RECORDS SUPPLIED:
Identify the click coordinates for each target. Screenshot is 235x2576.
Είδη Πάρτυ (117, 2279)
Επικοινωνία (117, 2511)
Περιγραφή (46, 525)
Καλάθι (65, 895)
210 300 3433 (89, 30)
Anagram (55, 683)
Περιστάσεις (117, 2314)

PROBLEM TO SOLVE: Output each record precisely as written.

TASK OUTPUT:
Identify the click coordinates for each target. Screenshot is 235x2576.
Είδη Πάρτυ (117, 2279)
Επικοινωνία (117, 2511)
Περιγραφή (46, 525)
Καλάθι (65, 895)
210 300 3433 (89, 30)
Anagram (55, 683)
Περιστάσεις (117, 2314)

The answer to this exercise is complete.